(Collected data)
<<<<
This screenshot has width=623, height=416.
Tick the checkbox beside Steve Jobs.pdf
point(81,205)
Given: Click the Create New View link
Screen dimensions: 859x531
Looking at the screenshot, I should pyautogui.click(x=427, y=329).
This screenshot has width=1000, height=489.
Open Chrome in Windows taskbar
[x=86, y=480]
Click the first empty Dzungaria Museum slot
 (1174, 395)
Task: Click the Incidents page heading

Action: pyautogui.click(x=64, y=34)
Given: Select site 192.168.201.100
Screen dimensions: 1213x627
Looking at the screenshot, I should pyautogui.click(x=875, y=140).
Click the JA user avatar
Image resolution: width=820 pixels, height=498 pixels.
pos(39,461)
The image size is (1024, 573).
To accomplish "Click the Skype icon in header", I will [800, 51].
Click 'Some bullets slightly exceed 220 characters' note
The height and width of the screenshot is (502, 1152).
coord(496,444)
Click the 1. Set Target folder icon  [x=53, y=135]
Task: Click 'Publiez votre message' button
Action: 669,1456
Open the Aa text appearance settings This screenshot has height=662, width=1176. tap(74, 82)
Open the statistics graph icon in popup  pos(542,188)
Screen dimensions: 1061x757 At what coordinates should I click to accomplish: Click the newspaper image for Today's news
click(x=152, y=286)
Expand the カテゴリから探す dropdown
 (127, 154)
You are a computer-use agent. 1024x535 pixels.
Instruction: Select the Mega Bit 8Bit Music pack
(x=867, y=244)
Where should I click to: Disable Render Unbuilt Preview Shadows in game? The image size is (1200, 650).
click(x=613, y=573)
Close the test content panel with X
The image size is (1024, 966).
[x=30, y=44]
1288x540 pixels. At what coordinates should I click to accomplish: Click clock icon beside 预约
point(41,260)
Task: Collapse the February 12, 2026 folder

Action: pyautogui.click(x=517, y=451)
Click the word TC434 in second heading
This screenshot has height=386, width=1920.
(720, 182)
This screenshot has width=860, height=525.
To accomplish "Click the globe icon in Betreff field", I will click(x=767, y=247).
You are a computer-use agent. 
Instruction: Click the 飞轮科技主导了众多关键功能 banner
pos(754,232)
>>>>
### WORK REQUEST
What is needed is an exact copy of every record above.

### TASK SOLUTION
This screenshot has width=623, height=416.
Tick the checkbox beside Steve Jobs.pdf
point(81,205)
Given: Click the Create New View link
Screen dimensions: 859x531
Looking at the screenshot, I should pyautogui.click(x=427, y=329).
This screenshot has width=1000, height=489.
Open Chrome in Windows taskbar
[x=86, y=480]
Click the first empty Dzungaria Museum slot
 (1174, 395)
Task: Click the Incidents page heading

Action: pyautogui.click(x=64, y=34)
Given: Select site 192.168.201.100
Screen dimensions: 1213x627
Looking at the screenshot, I should pyautogui.click(x=875, y=140).
Click the JA user avatar
Image resolution: width=820 pixels, height=498 pixels.
pos(39,461)
The image size is (1024, 573).
To accomplish "Click the Skype icon in header", I will [800, 51].
Click 'Some bullets slightly exceed 220 characters' note
The height and width of the screenshot is (502, 1152).
coord(496,444)
Click the 1. Set Target folder icon  [x=53, y=135]
Task: Click 'Publiez votre message' button
Action: 669,1456
Open the Aa text appearance settings This screenshot has height=662, width=1176. tap(74, 82)
Open the statistics graph icon in popup  pos(542,188)
Screen dimensions: 1061x757 At what coordinates should I click to accomplish: Click the newspaper image for Today's news
click(x=152, y=286)
Expand the カテゴリから探す dropdown
 (127, 154)
You are a computer-use agent. 1024x535 pixels.
Instruction: Select the Mega Bit 8Bit Music pack
(x=867, y=244)
Where should I click to: Disable Render Unbuilt Preview Shadows in game? The image size is (1200, 650).
click(x=613, y=573)
Close the test content panel with X
The image size is (1024, 966).
[x=30, y=44]
1288x540 pixels. At what coordinates should I click to accomplish: Click clock icon beside 预约
point(41,260)
Task: Collapse the February 12, 2026 folder

Action: pyautogui.click(x=517, y=451)
Click the word TC434 in second heading
This screenshot has height=386, width=1920.
(720, 182)
This screenshot has width=860, height=525.
To accomplish "Click the globe icon in Betreff field", I will click(x=767, y=247).
You are a computer-use agent. 
Instruction: Click the 飞轮科技主导了众多关键功能 banner
pos(754,232)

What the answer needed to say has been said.